Dependence of anticonvulsant drug action on central monoamines

Abstract

In mice, the influence of receptor blocking drugs and variations in the central levels and metabolism of noradrenaline, dopamine and 5-hydroxytryptamine (5-HT) on the effect of certain anticonvulsant drugs was studied. The effect of phenobarbital against electro-convulsions was antagonized by treatments lowering central 5-HT or noradrenaline, as well as by cyproheptadine and phentolamine. 5-Hydroxytryptophan (5-HTP) and l-DOPA had a synergistic effect. These results point to an important participation of 5-HT and noradrenaline in the anticonvulsant effect of phenobarbital. The anticonvulsant activity of diphenylhydantoin in the maximal electroshock seizure test decreased after treatmentwithα-methyltyrosine and disulfiram, and noradrenaline seems thus to play a role for the effect of the drug.

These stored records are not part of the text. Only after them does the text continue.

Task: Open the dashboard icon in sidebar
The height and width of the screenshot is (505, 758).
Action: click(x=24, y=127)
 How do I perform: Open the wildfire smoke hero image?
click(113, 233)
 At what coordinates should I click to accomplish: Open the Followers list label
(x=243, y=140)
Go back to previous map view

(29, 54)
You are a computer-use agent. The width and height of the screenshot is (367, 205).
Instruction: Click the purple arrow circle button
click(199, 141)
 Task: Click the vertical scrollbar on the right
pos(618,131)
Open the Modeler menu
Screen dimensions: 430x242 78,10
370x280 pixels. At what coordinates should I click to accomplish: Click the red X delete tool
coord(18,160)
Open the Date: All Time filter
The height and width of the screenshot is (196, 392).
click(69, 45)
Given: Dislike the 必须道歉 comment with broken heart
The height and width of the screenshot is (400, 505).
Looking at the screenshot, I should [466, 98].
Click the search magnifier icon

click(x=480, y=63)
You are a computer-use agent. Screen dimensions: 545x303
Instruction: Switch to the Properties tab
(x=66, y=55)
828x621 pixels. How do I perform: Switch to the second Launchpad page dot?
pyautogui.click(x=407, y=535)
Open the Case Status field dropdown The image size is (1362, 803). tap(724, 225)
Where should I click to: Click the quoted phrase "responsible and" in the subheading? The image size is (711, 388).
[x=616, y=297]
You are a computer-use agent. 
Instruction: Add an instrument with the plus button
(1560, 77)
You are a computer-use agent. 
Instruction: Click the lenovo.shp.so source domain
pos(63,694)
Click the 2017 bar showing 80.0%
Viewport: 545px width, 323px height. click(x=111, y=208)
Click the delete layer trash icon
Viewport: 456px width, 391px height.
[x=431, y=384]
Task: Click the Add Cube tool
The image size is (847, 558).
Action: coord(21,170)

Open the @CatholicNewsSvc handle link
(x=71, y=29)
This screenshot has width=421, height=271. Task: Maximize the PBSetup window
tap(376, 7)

A participation of 5-HT remains doubtful since only p-chlorophenylalanine had a weak antagonistic action but cyproheptadine and 5-HTP were without influence on the ED 50. In the pentetrazole seizure threshold test, phenobarbital was antagonized by p-chlorophenylalanine and cyproheptadine whereas 5-HTP had a synergistic effect. A participation of 5-HT in the mediation of the anticonvulsant action of the drug therefore seems obvious, but indications for a role also of noradrenaline were less convincing. Results with ethosuximide were similar regarding the role of 5-HT, but experiments on the role of catecholamines gave conflicting results. A comparison of the present results with those of a previous study on the importance of the central monoamines for convulsive thresholds shows that changes in anticonvulsant ED 50 values induced by interferences with the central monoamines do not merely follow the simultaneous changes in convulsive threshold.